>>>

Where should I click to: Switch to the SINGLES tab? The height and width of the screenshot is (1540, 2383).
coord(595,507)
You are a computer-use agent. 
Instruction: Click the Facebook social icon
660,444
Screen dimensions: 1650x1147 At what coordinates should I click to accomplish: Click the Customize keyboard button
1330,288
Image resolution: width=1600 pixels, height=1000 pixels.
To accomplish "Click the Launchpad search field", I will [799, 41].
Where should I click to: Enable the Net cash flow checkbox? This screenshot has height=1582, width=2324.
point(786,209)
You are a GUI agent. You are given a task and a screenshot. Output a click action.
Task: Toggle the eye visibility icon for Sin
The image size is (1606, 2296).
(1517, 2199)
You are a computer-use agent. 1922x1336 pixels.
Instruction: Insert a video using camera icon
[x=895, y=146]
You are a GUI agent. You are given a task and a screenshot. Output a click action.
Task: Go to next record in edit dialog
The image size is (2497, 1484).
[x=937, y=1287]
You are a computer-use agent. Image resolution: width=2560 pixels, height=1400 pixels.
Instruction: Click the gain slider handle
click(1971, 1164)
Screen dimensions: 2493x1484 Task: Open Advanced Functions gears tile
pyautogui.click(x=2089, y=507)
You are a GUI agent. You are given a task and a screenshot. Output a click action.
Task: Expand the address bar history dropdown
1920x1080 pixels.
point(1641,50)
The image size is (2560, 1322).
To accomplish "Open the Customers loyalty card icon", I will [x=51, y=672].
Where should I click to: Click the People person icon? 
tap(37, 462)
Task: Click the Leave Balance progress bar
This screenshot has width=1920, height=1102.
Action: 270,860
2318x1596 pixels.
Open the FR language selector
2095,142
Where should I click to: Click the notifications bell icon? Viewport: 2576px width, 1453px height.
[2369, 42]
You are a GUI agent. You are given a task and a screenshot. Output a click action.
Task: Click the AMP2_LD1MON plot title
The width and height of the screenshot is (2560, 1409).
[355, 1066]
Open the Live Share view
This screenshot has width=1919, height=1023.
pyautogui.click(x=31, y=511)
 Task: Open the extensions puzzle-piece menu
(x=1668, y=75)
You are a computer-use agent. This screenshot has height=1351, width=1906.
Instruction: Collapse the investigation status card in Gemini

<<<

Provide the number of lines in the preceding entries that include the string "card", with no other words.

2